Contestant la politique étrangère du général de Gaulle (pas assez européenne et pas assez atlantiste à ses yeux), le MRP qui a quitté le gouvernement en 1962 est tenté de se rapprocher de l’opposition socialiste en 1964. Mais en décembre 1965, il présente son nouveau leader Jean Lecanuet à l’élection présidentielle, contribuant à mettre le général de Gaulle en ballotage. Lecanuet obtient près de 20 % des suffrages au 1er tour en Bretagne (4 % de plus que sa moyenne nationale) et créé le Centre démocrate (CD) qui, en mars 1967, du fait de la poussée de la gauche (cinq élus) et de deux ralliements aux gaullistes, n’a plus que quatre députés sur les huit du nouveau groupe Progrès et démocratie moderne qui rassemble des radicaux, des plévenistes, et des indépendants opposés à De Gaulle. Lors de la crise de Mai 1968, sept des huit centristes bretons votent la censure du gouvernement Pompidou, si bien que la plupart d’entre eux sont battus par des UDR en juin .
Lors de la présidentielle de 1969, les centristes démocrates-chrétiens se divisent : quelques-uns rejoignent au second tour le candidat de l’UDR Georges Pompidou contre le candidat centriste issu du MRP Alain Poher. Dans cette mouvance, citons le jeune Pierre Méhaignerie, député de Vitré en 1973, à la suite de son père Alexis, élu de 1945 à 1968.

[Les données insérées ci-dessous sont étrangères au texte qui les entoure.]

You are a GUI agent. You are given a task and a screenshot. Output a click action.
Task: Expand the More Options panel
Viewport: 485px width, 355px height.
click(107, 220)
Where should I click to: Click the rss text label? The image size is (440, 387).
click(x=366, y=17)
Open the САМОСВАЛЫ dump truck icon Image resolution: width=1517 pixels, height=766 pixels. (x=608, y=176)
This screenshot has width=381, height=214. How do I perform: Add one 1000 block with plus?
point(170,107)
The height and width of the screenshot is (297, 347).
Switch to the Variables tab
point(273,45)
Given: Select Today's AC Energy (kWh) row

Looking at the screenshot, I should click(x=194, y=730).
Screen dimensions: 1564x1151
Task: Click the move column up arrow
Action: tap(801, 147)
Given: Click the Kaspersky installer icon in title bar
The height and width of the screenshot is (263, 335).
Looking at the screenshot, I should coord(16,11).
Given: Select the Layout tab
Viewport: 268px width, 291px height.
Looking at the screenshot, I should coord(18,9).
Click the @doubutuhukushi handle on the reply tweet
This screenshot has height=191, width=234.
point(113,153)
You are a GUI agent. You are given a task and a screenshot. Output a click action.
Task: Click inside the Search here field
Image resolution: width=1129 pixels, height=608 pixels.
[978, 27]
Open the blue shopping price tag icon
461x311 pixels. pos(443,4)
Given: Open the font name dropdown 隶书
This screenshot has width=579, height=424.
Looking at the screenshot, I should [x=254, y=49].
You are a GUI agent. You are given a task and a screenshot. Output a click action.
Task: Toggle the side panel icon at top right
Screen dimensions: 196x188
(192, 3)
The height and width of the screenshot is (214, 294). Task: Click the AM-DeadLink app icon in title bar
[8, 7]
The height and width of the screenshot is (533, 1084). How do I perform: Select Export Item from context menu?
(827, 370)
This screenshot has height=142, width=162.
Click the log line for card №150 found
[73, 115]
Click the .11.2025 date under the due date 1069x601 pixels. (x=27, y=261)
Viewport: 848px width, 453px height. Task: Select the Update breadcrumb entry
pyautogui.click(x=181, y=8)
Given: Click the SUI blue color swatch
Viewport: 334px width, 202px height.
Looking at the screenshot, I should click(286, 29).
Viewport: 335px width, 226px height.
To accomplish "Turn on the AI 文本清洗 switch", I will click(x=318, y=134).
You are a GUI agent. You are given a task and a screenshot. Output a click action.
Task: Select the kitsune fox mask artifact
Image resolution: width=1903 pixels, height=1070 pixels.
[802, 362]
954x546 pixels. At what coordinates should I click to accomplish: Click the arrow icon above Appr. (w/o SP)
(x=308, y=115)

Les démocrates-chrétiens restés dans l’opposition soutiennent Valéry Giscard d’Estaing (républicain indépendant) contre Jacques Chaban-Delmas (UDR) lors de la présidentielle de 1974. Jean Lecanuet, puis Pierre Méhaignerie entrent au gouvernement. En 1976, tous les centristes de droite se retrouvent dans le même parti, fondé lors d’un congrès à Rennes, le Centre des démocrates sociaux (CDS). En 1978, le CDS est l’une des composantes de l’Union pour la Démocratie Française (UDF) giscardienne, une confédération de partis de la majorité qui doit faire contrepoids au RPR dirigé par Jacques Chirac. Aux élections législatives de 1978, le CDS a quatre des dix députés UDF élus en Bretagne mais il n’en conserve que deux en 1981. En intégrant l’UDF giscardienne, l’identité démocrate-chrétienne, qui a marqué l’histoire politique de la Bretagne, s’est fondue dans la droite classique, perdant son originalité propre à mesure que ses grands notables qui avaient émergé à la Libération quittaient la scène politique et que la crise de l’église catholique (effondrement de la pratique religieuse) touchait la Bretagne. Dans le cadre des bouleversements des Années 1968, une partie de son électorat, jeune, salarié, urbain s’est alors tournée vers le socialisme et le nouveau PS.